Meryem Ana’nın “mucizevi yılanları”, Yunanistan’ın Kefalonya adasında yüzyıllar öncesine dayanan yıllık bir gelenek veya mucizedir.
Yılanların, 15 Ağustos’ta Meryem Ana’nın Ölümü bayramından birkaç gün önce Markopoulo köyündeki Lagouvarda Meryem Ana Kilisesi’nde ortaya çıktığı söyleniyor. Günümüzde hacılar tarafından çantalar veya kavanozlar içerisinde yılanlar da kiliseye getirilmekte ve kilisede Panagia’nın gümüş ikonasının yanına yerleştirilmektedir.
Kiliseye yöre halkı tarafından “Yılanların Panagia’sı” anlamına gelen “Panagia Fidousa” da denilmektedir.
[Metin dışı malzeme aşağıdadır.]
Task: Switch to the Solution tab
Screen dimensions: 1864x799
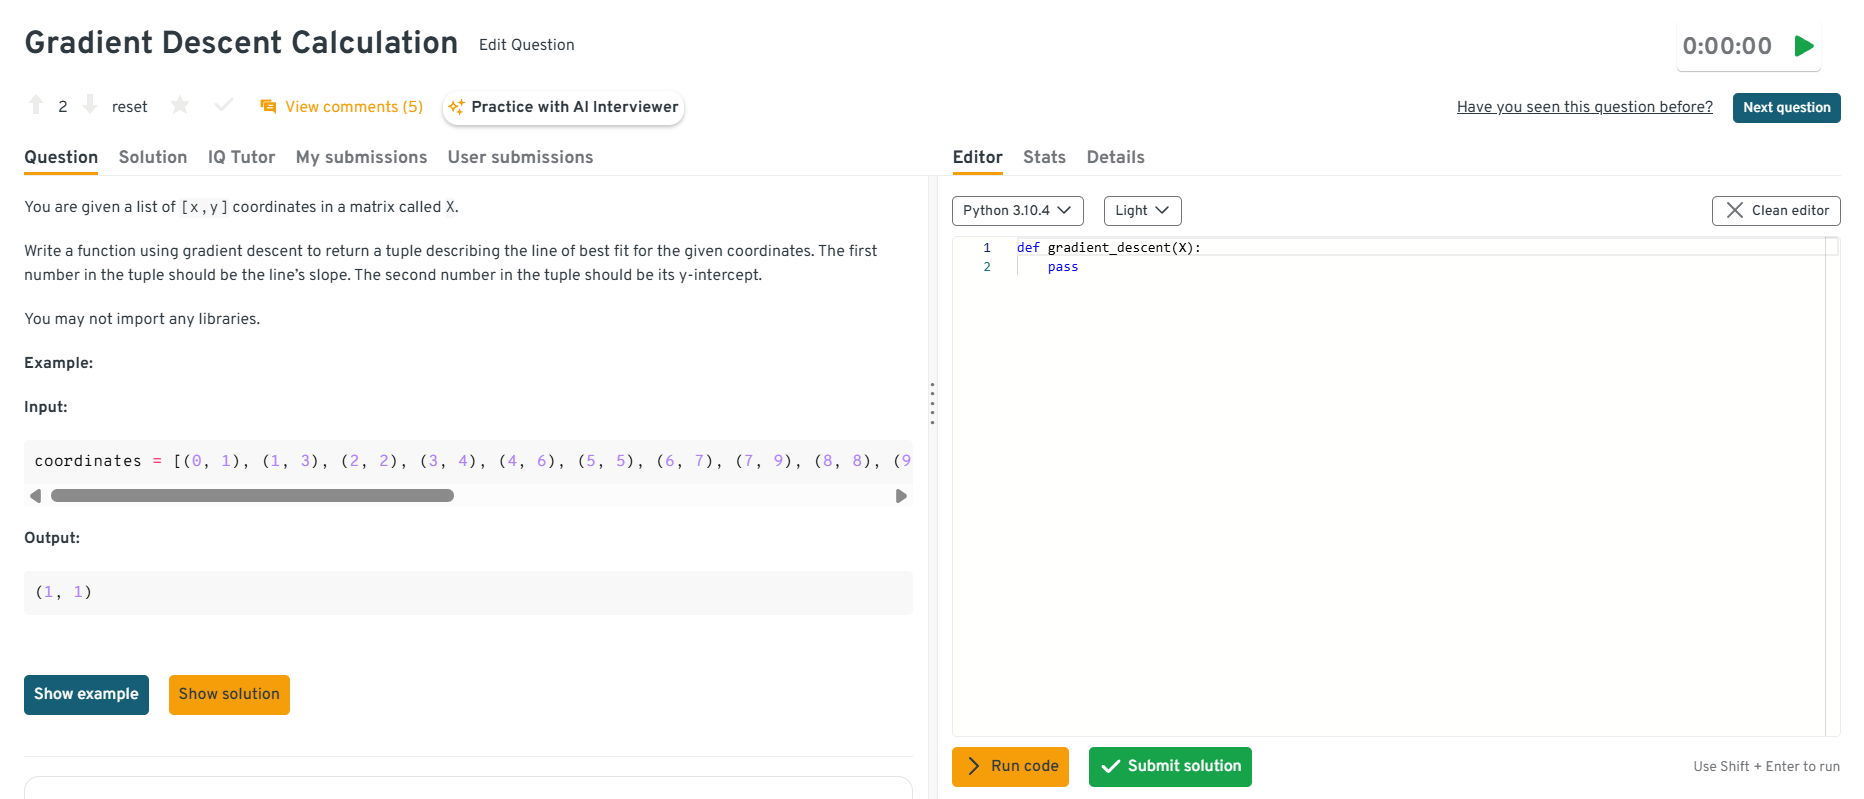Action: click(x=153, y=157)
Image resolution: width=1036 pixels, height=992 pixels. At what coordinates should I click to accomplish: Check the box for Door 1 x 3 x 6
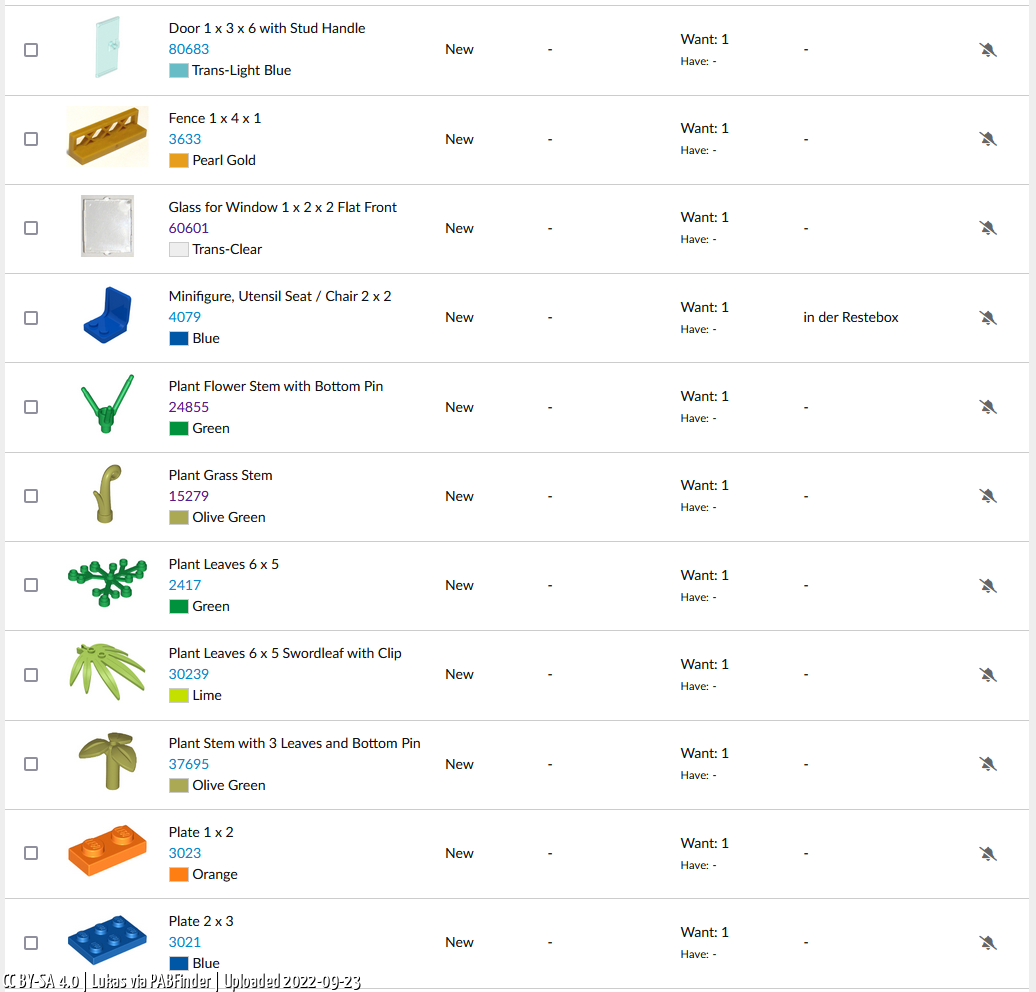(x=31, y=50)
Markopoulo’daki Meryem Ana ikonası üzerinde yılanların görülmesinin, sözlü olarak aktarılan mucizevi olaylarla bağlantılı uzak bir kökeni vardır. Bu nedenle efsanenin biraz farklı versiyonları var, ancak hepsi bu mistisizmle ve otantik Kefalonya’yı karakterize eden geleneksel değerlere bağlılıkla dolu.
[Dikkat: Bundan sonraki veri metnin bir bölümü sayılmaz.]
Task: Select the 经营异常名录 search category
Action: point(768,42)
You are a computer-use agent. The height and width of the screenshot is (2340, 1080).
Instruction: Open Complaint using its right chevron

Kefalonya’nın mucizevi yılanları
Yılanlar küçük ve gridir ve uzunlukları bir metreyi geçmez. Her yıl kilisede, özellikle de Panagia ikonasının çevresinde görülürler.
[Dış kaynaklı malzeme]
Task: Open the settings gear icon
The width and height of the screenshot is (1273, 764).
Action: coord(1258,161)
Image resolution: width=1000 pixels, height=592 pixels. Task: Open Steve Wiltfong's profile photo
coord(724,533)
Çoğu yılanın aksine derileri kadifemsidir ve başları, dillerinin ucu gibi küçük bir haç oluşturur. İnsanlardan korkmadıkları ve dost canlısı oldukları biliniyor.
Yerliler her yıl yılanların ortaya çıkmasını sabırsızlıkla beklerler ve geleneklere göre eğer yılanlar ortaya çıkmazsa talihsiz bir olay yaşanır.
“Meryem Ana’nın Yılanları” yalnızca iki kez ortaya çıkamadı: ilki Ağustos 1940’ta, İkinci Dünya Savaşı’nın başlamasından kısa bir süre önce ve ikinci kez Kefalonya’nın son derece yıkıcı bir deprem yaşadığı Ağustos 1953’te.
Geleneğe göre MS 1200 yılında korsanlar adaya saldırarak rahibelerle dolu bir manastırı ele geçirmeye çalışmışlardır. Daha sonra korsanların bedenlerine yapışan ve onlarla manastır arasında bir duvar oluşturan sayısız yılan ortaya çıktı. Doğal olarak korsanlar bu olaydan sonra paniğe kapılarak kaçtılar.
O zamandan bu yana her yıl, “Notre-Dame Yılanları” her ağustos ayında mucizevi bir şekilde ortaya çıkıyor.
İbadet edenler her Ağustos ayında Markopoulo’daki Lagouvarda Meryem Ana Kilisesi’ni Tanrı’ya ibadet etmek ve kilisenin içinde özgürce hareket etmelerine izin verilen yılanları görmek ve hatta onlara dokunmak için ziyaret etmeye davet edilir.
Yılan, Hıristiyan geleneğine göre günahı ve günahı simgelese de, antik Yunan’da yenilenmenin ve iyileşmenin simgesiydi.
Yılanların ortaya çıkmasının bilimsel bir motivasyonu olup olmadığına bakılmaksızın, Markopoulo’da Hıristiyanlık öncesi maneviyat, Ortodoks dindarlığıyla harmanlanarak yüzlerce hacıyı ve adayı keşfetmekle ilgilenen gezginleri büyüleyen ve hala cezbeden geleneksel bir etkinlik yaratmak için harmanlanıyor. en özgün ve karakteristik yönleri.